CMS Launches Fast-Track Pioneer ACO Program
The Centers for Medicare and Medicaid Services’ Center for Medicare and Medicaid Innovation has requested applications for a new ACO initiative called the Pioneer Accountable Care Organization Model. The model is designed for healthcare organizations and providers that are already experienced in coordinating care for patients across care settings.
The initiative will test how moving experienced organizations more rapidly to population-based payment arrangements working in coordination with private payers can achieve cost savings across the ACO and improve health outcomes for Medicare beneficiaries.
The Pioneer ACO Model will complement the Medicare Shared Savings Program by testing models that may later be adopted in the Medicare Shared Savings Program. The Pioneer ACO Model differs from the Medicare Shared Savings Program in the following ways:
- The Pioneer ACO Model requires a longer, five-year agreement.
- The first two years of the program are a shared savings payment arrangement with higher levels of savings and risk than in the Medicare Shared Savings Program.
- Starting in year three of the initiative, those organizations that have shown savings over the first two years will be eligible to move to a population-based payment arrangement that can continue through optional years four and five.
- The Pioneer ACO Model allows for either prospective or retrospective alignment of beneficiaries into ACOs. The procedures for prospective alignment are set forth in the request for applications.
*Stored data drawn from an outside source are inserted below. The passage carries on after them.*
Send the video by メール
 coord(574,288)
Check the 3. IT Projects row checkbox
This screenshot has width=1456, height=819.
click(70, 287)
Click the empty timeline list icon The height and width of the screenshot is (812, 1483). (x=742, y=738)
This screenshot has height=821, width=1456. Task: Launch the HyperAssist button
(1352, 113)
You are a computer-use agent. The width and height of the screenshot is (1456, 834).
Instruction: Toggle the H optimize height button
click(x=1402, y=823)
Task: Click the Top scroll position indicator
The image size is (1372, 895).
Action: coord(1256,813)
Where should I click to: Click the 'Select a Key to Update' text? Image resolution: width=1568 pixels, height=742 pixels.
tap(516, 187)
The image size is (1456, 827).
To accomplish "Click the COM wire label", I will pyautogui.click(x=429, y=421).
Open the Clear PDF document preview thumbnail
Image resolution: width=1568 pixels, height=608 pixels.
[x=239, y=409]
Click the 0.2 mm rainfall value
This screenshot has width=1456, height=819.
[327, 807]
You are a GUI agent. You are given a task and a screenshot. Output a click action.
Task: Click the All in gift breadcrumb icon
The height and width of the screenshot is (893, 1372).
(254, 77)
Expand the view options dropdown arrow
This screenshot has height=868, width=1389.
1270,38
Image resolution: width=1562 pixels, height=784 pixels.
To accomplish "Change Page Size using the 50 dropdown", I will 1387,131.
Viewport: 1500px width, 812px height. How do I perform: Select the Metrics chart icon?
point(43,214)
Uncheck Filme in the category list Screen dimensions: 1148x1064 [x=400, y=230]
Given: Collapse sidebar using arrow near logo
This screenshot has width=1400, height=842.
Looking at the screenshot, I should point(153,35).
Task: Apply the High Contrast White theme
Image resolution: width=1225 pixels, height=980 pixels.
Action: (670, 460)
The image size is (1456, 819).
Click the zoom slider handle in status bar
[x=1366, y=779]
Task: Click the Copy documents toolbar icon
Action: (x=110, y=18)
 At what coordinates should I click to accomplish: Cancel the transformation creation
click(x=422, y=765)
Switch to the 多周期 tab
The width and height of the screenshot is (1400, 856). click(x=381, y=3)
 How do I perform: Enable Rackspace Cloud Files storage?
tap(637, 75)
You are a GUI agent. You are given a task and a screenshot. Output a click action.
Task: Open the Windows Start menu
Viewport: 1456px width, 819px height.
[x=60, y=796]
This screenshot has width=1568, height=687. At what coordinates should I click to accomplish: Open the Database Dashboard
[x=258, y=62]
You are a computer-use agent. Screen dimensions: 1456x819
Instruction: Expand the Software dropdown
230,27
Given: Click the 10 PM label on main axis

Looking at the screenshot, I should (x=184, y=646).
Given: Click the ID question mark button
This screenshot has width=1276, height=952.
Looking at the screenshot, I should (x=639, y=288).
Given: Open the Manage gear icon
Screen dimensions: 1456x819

Alternatively, retrospective alignment, if desired by the ACO, may require different procedures that can be negotiated with CMS by the applicant during the application process.
- Pioneer ACOs must be responsible for the care of at least 15,000 aligned beneficiaries (5,000 for rural ACOs).
- Pioneer ACOs are required to develop similar outcomes-based payment arrangements with other payers by the end of the second year and fully commit their business and care models to offering seamless, high quality care.
CMS published a notice requesting applications to participate in the program on May 20. Organizations must submit a letter of intent to CMS’s Innovation Center by June 10. Applications are due by July 19.
“To be eligible to participate in the Pioneer ACO Model, organizations would ideally already be coordinating care for a significant portion of patients under financial risk sharing contracts and be positioned to transform both their care and financial models from fee-for-service to a three part value based model,” according to the notice.